Banda Aceh – “Sekali merdeka, tetap merdeka!” Pekikan itu bukan sekadar slogan, melainkan cerminan semangat tak tergoyahkan dari para pejuang Indonesia dalam mempertahankan kemerdekaan yang diperoleh dengan pengorbanan besar. Mungkin timbul pertanyaan: jika Indonesia sudah merdeka, mengapa perjuangan terus berlanjut?
Jawabannya cukup jelas namun sarat makna: mempertahankan kemerdekaan jauh lebih sulit daripada merebutnya. Inilah tantangan nyata yang dihadapi bangsa Indonesia setelah pembacaan proklamasi pada 17 Agustus 1945 oleh Soekarno dan Mohammad Hatta. Meski kemerdekaan telah diumumkan secara resmi, tidak serta-merta diakui dan diterima oleh dunia internasional.

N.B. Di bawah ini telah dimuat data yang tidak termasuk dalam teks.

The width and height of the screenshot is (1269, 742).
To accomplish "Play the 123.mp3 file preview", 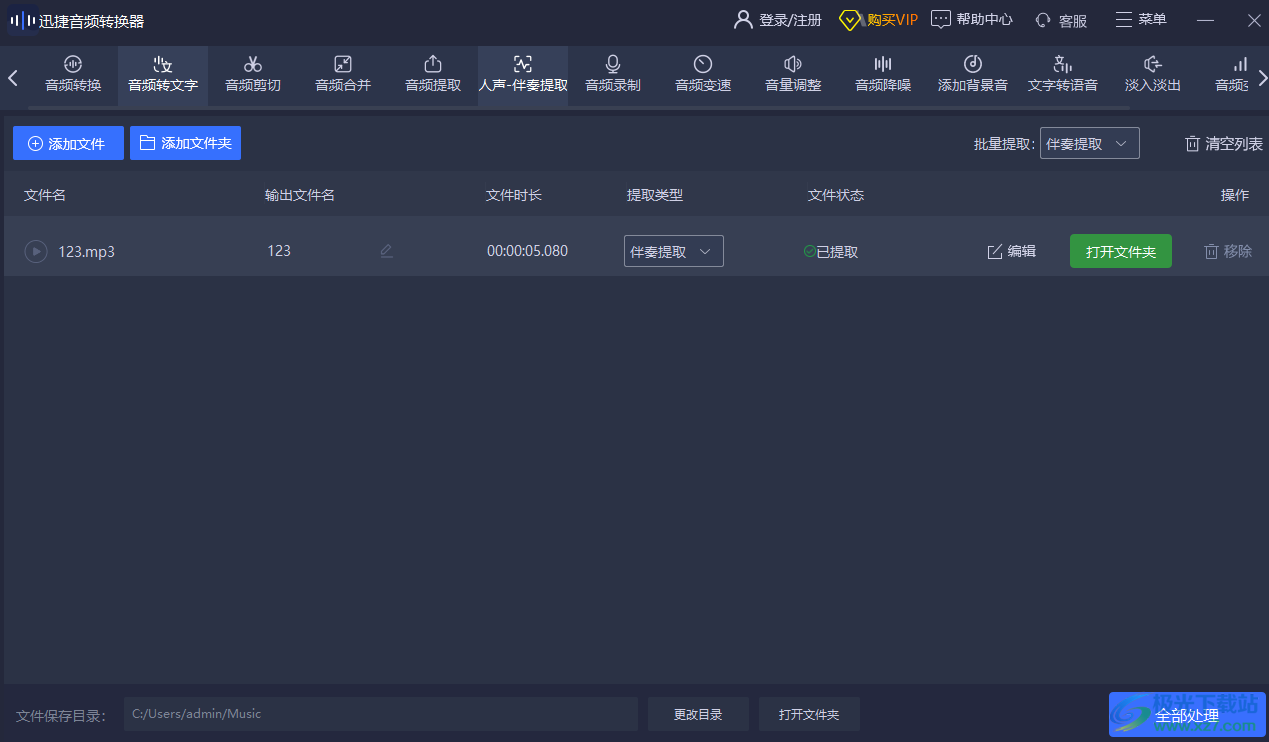I will pyautogui.click(x=36, y=251).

Ancaman Setelah Proklamasi
Tak lama setelah proklamasi, tepatnya pada 29 September 1945, pasukan Sekutu yang dipimpin Inggris mendarat di Indonesia. Bersama mereka turut serta NICA (Netherlands Indies Civil Administration), lembaga yang mewakili pemerintahan kolonial Belanda. Tujuan mereka jelas: berupaya mengembalikan kekuasaan Belanda atas wilayah Indonesia.

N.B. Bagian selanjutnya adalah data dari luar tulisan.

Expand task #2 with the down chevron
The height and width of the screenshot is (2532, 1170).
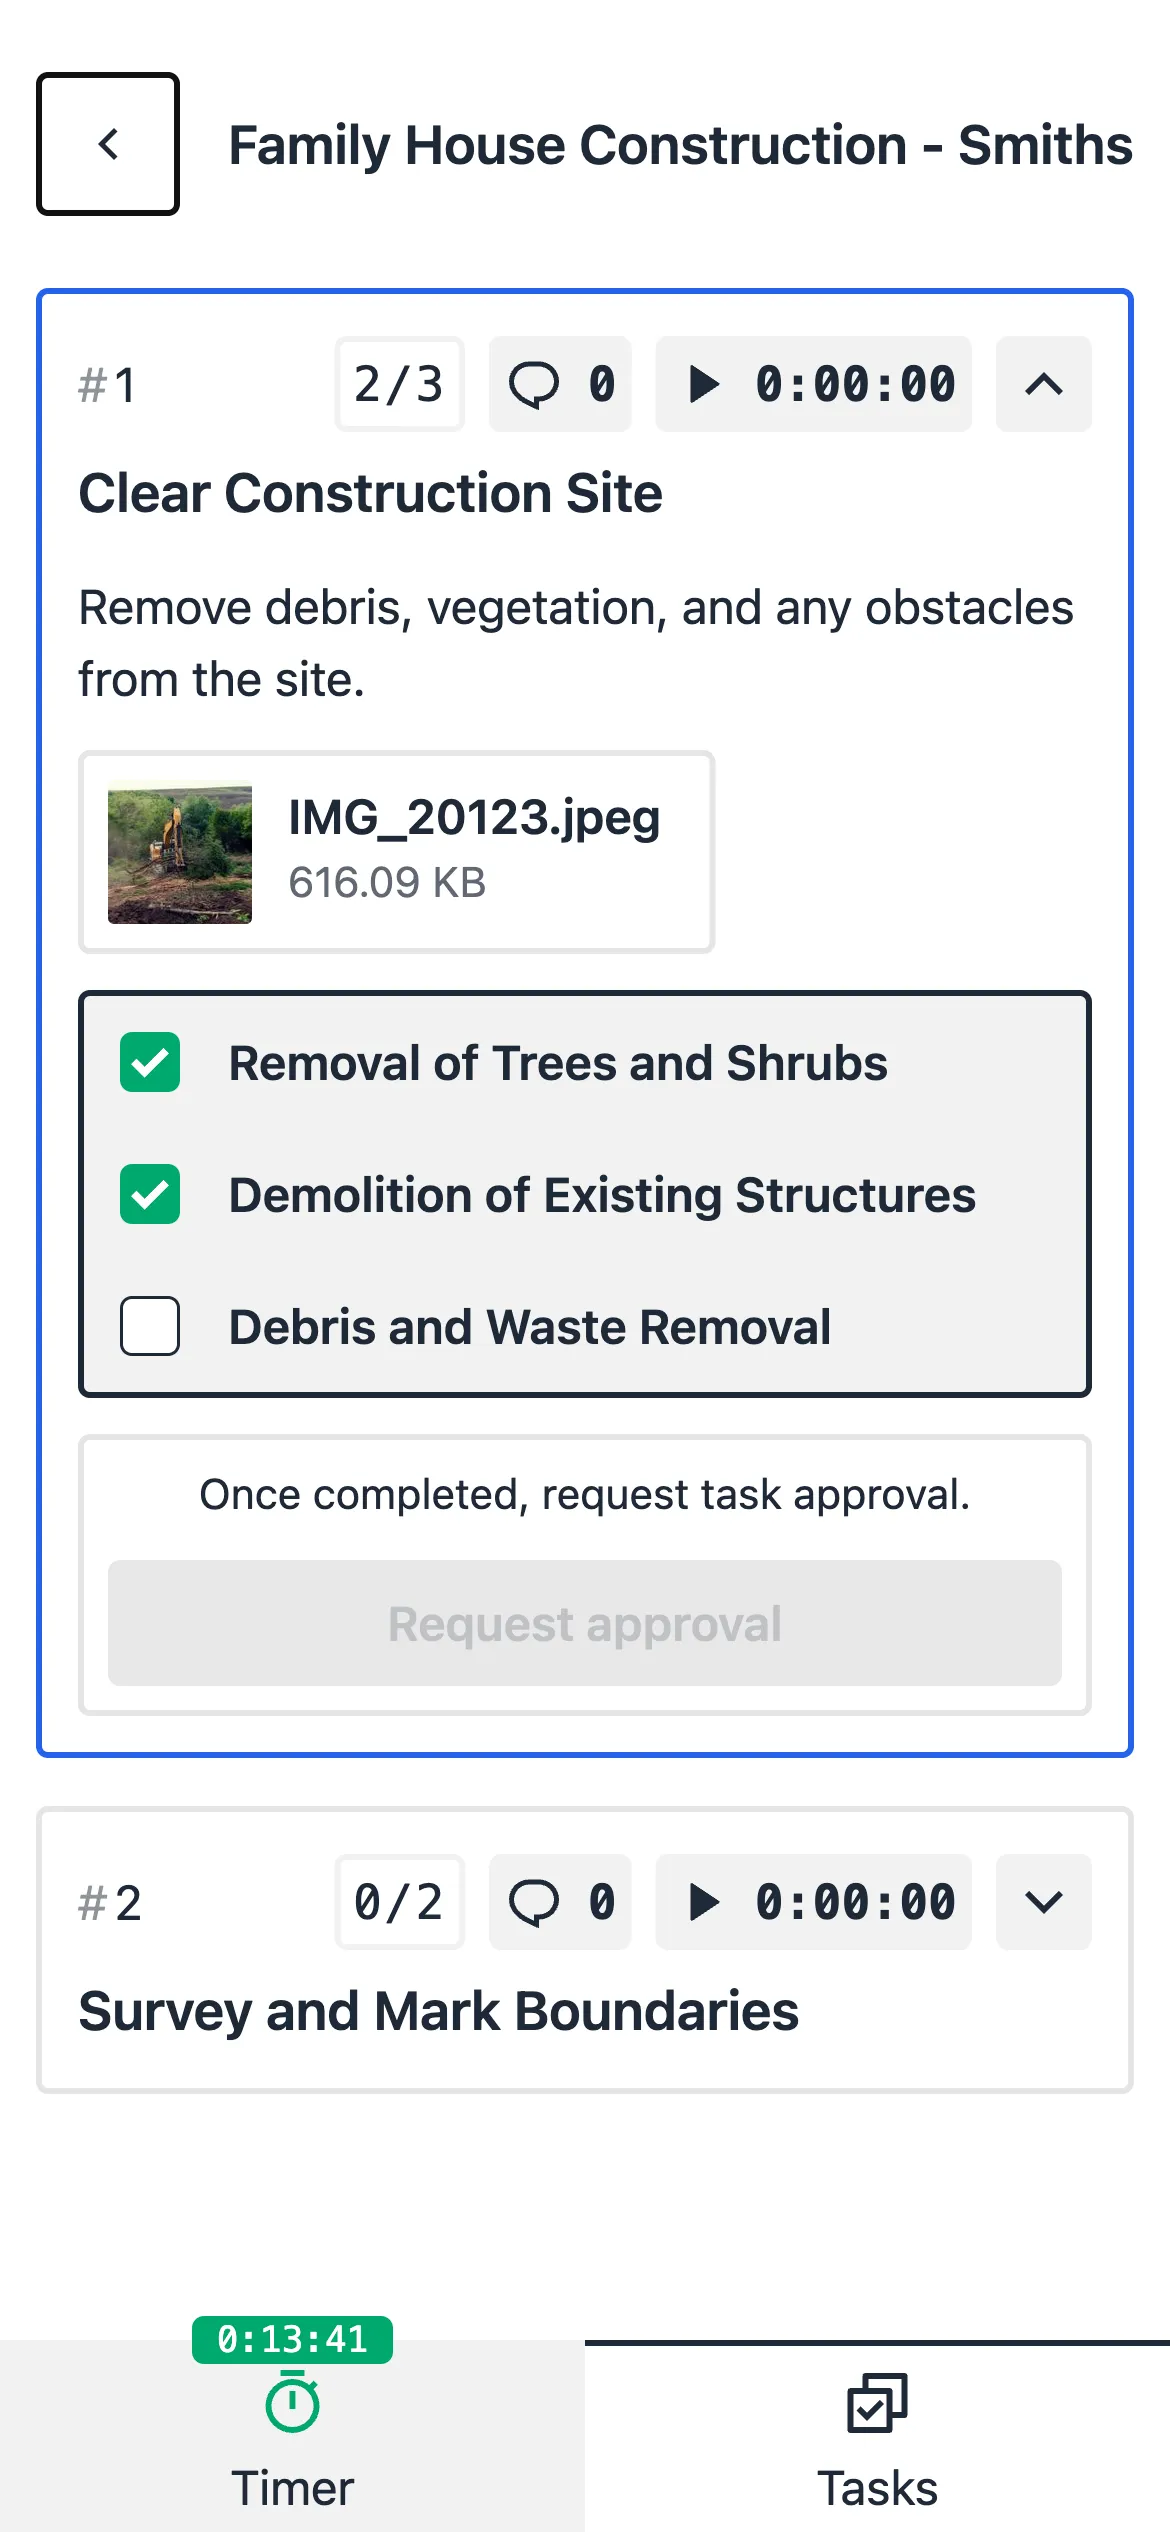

Kehadiran mereka kembali menyalakan bara perlawanan. Padahal dunia baru saja keluar dari kengerian Perang Dunia II, yang ditutup dengan dijatuhkannya bom atom di Hiroshima dan Nagasaki oleh Amerika Serikat. Banyak yang berharap kemerdekaan Indonesia menjadi awal kedamaian, tetapi justru perjuangan baru yang lebih berat dimulai.
Masa Perang Kemerdekaan
Indonesia harus menghadapi perjuangan bersenjata dan diplomasi internasional dari tahun 1945 hingga 27 Desember 1949, saat Belanda akhirnya menyerahkan kedaulatan kepada Indonesia secara resmi. Dalam kurun waktu itu, berbagai pertempuran besar terjadi — mulai dari Pertempuran Surabaya, Ambarawa, Bandung Lautan Api, hingga Agresi Militer Belanda I dan II.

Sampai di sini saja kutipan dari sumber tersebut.